GREAT GULLY: THE NEED FOR DETAILED STRATIGRAPHY, SEDIMENTOLOGY, AND STRUCTURAL ANALYSIS TO SUPPORT GLACIAL CHRONOLOGY

Near the village of Union Springs in Cayuga County, New York is an east-west trending gully that preserves glacial sediment. Draining into Cayuga Lake, Great Gully is approximately 6.5 km long, 350 meters wide at is widest, and at its deepest 45 meters . There are 8 tributaries branching off this main gully, all to the south. The east-west nature of the gully allows for the area to be a natural trap for glacial sediments as the Laurentide Ice Sheet advanced across the Finger Lakes Region of New York. The gully is rimmed with a moraine along the northern edge and is also associated with glaciolacustrine and glaciofluvial features. The steep nature of the terrain provides numerous exposures of rock and glacial sediments. Exposures include Marcellus bedrock, diamictons (inferred to be glacial till) and glaciofluvial and glaciolacustrine sediments.

A detailed survey of the exposures was conducted to document and connect the nature of the sediments, the stratigraphy, and the structural elements of the sediments. This level of detail is used to confirm the origin of diamictons and lateral continuity of the units. Generally the stratigraphy displays alternating tills and glaciofluvial or glaciolacustrine sediments. Four distinct tills are noted. An analysis of the tills was conducted using clast fabric, faults, folds and joints. The glaciofluvial and glaciolacustrine sediments were analyzed, as these sediments also contained structures including faults, folds, and climbing ripples. A Brunton compass was used to measure the structures, and were plotted and analyzed with Stereonet 7.2.0 by Richard W. Allmendinger.

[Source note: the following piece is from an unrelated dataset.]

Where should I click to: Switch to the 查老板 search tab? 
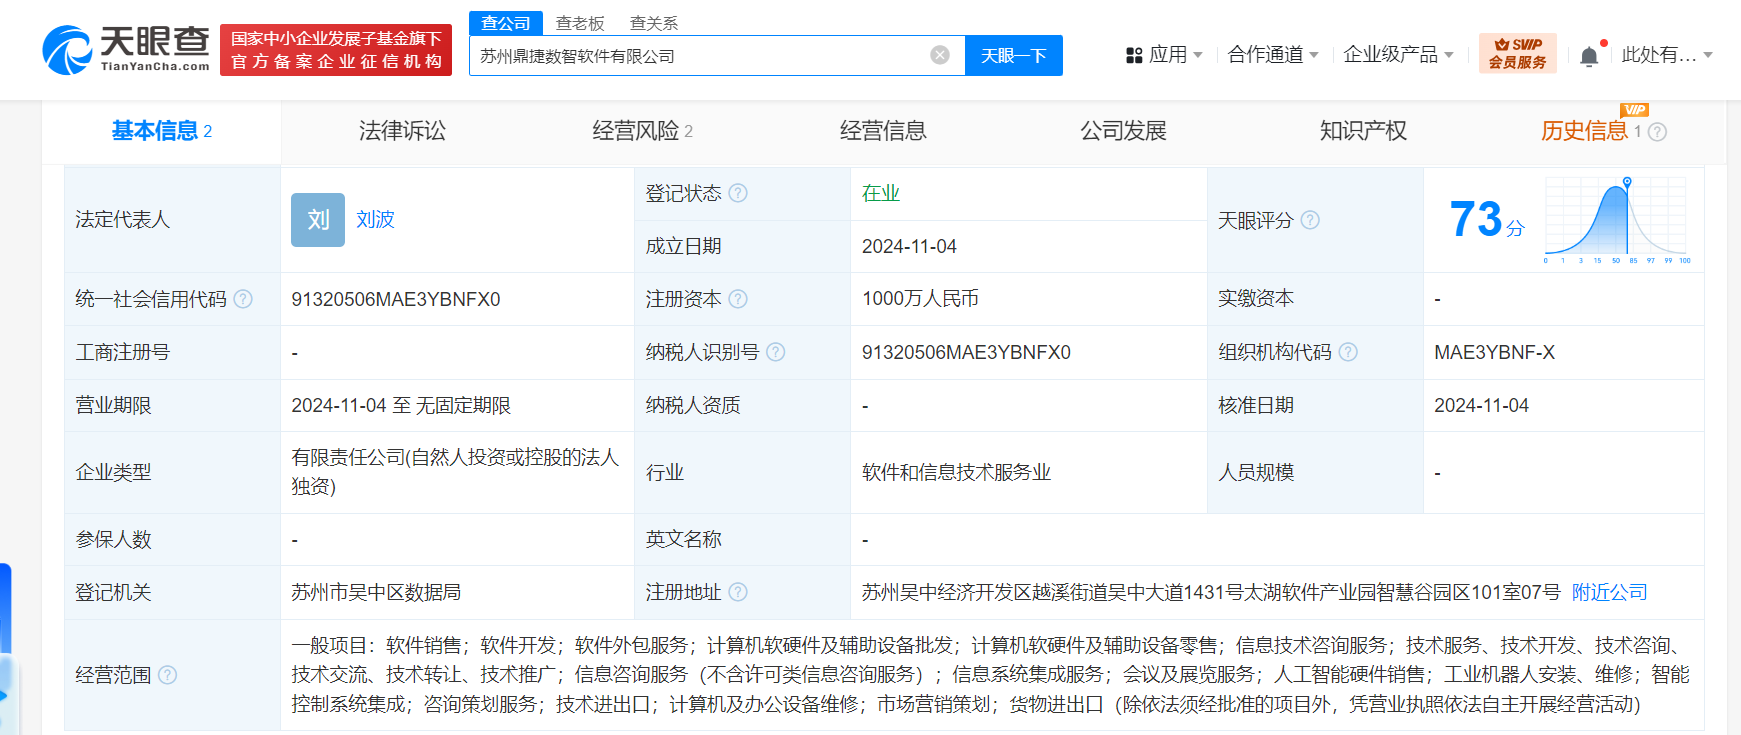coord(580,23)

Structural analysis indicates patterns consistent with an advance of ice across the gully. The attitudes of the folds and faults, as well as clast fabrics are consistent with stress as ice encountered preexisting topography. Supporting evidence to the preexistence of the gully are climbing ripples that indicate flow direction parallel to the gully. Multiple dating methods on the glaciofluvial sediment associated with the ripples confirm the gully was an open flow system prior to the late Wisconsinan. Careful examination of stratigraphy, sedimentology and structural deformation is fundamental in making hypothesis regarding complex glacial settings.